» Votre tâche
D'après le texte source, à quelle date la chambre disciplinaire de l'Ordre des Médecins a-t-elle prononcé la sanction ?

» Texte source
☆ ☆ ☆ ☆ ☆

Suite à une intervention au Sénat le 8 avril 2016, une interview publiée le 25 avril et des plaintes portées en mai 2016 par des confrères, la chambre disciplinaire de l’Ordre des Médecins m’a sanctionné, en date du 28 février 2018, d’un avertissement … J’ai décidé de ne pas faire appel… La lettre adressée au Président du Sénat, lettre ci-dessous, vous en donne les raisons et soulève quand même certaines questions de fond… Que d’autres régleront peut-être.
A Monsieur Gérard Larcher
Guînes, le 7 mars 2018
Monsieur le Président.
Permettez que je prenne 5 minutes de votre temps pour vous informer de la conclusion d’un problème me concernant, problème pour lequel vous aviez été alerté.
Un résumé rapide :
- 8 avril 2016 : débat au Sénat sur « L’offre de soin en milieu rural ». Au nom du groupe écologiste, je fais une intervention et « au nom de moi-même », je dénonce certaines évidences ; du moins ce qui me semble des évidences, ayant exercé la médecine générale en milieu rural et étant « cerné » familialement par une nuée de médecins.

☆ ☆ ☆ ☆ ☆

» Données fournies
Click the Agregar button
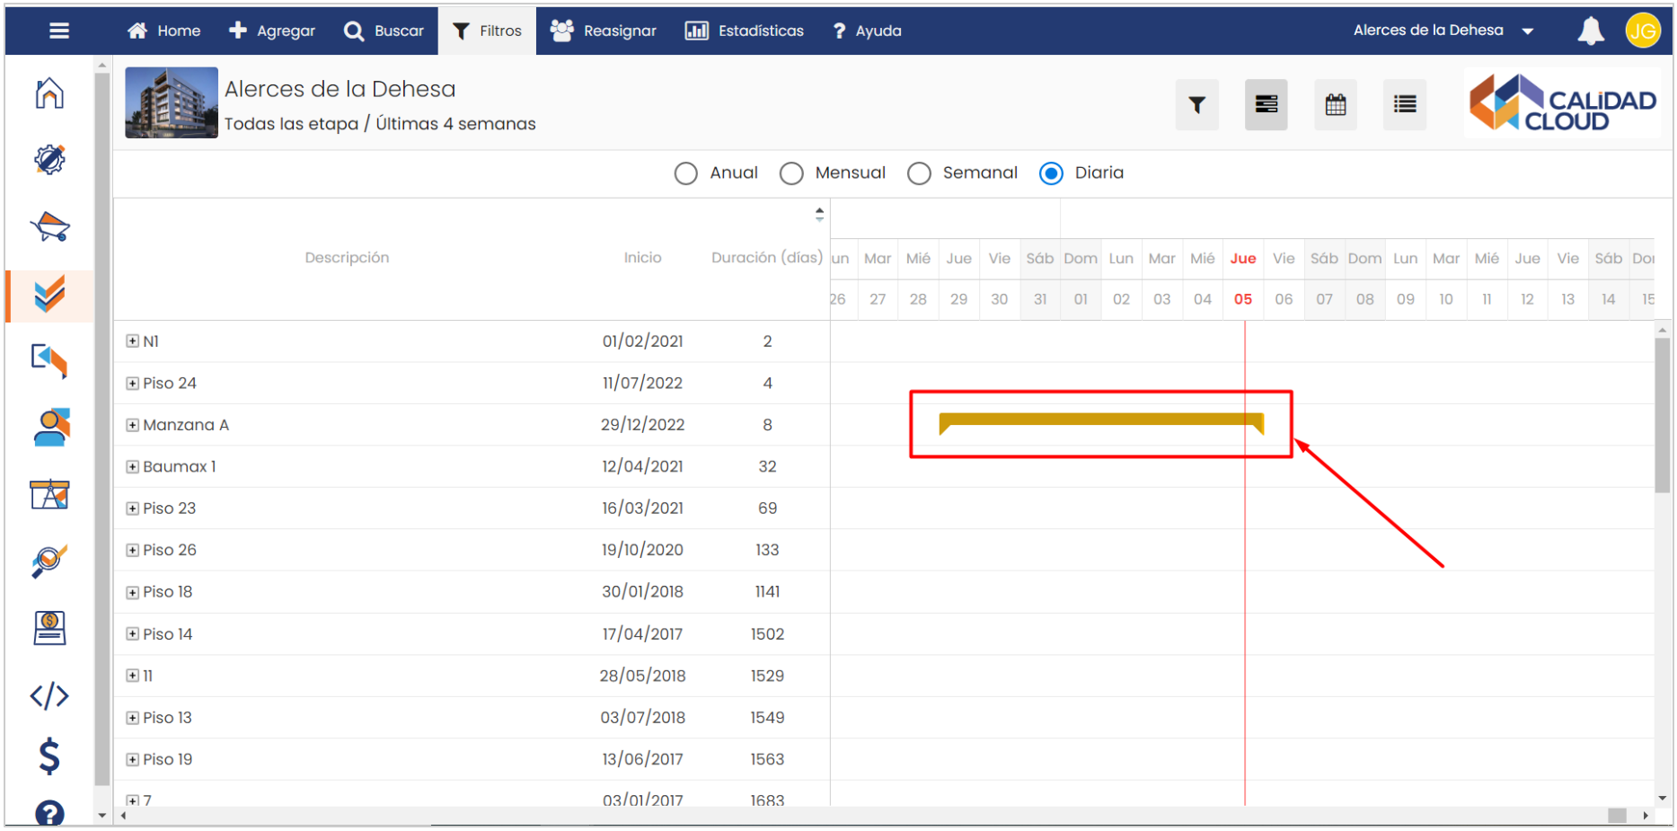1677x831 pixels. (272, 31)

☆ ☆ ☆ ☆ ☆

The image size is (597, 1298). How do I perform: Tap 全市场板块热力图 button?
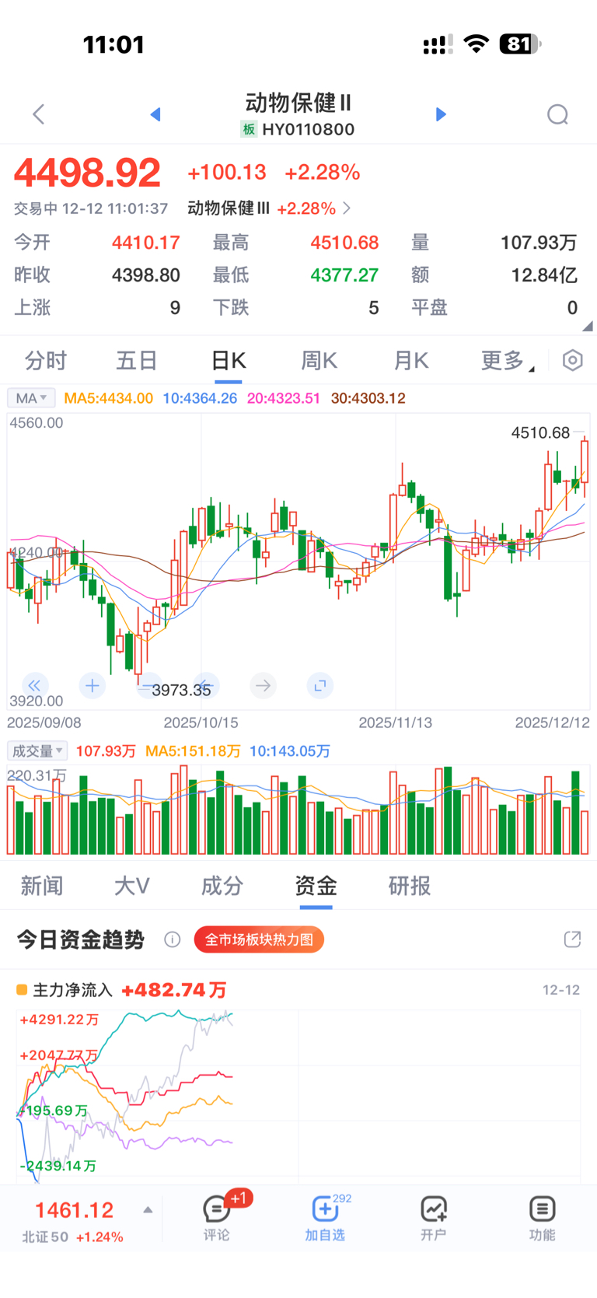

☆ ☆ ☆ ☆ ☆

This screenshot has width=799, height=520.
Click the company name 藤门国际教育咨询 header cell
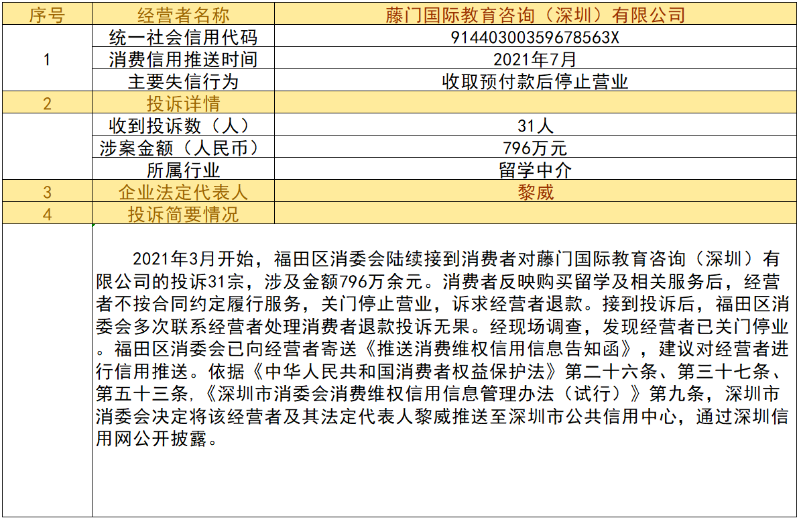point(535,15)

☆ ☆ ☆ ☆ ☆

» Résultat
Le 28 février 2018.